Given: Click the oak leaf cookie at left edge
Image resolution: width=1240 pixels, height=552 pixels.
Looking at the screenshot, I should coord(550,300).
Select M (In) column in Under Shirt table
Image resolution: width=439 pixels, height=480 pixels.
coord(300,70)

** Task item **
An exact copy of the lines from the one with "Image resolution: width=1240" through the last line of the listing is the whole answer.

** Answer for the task **
Image resolution: width=1240 pixels, height=552 pixels.
Looking at the screenshot, I should coord(550,300).
Select M (In) column in Under Shirt table
Image resolution: width=439 pixels, height=480 pixels.
coord(300,70)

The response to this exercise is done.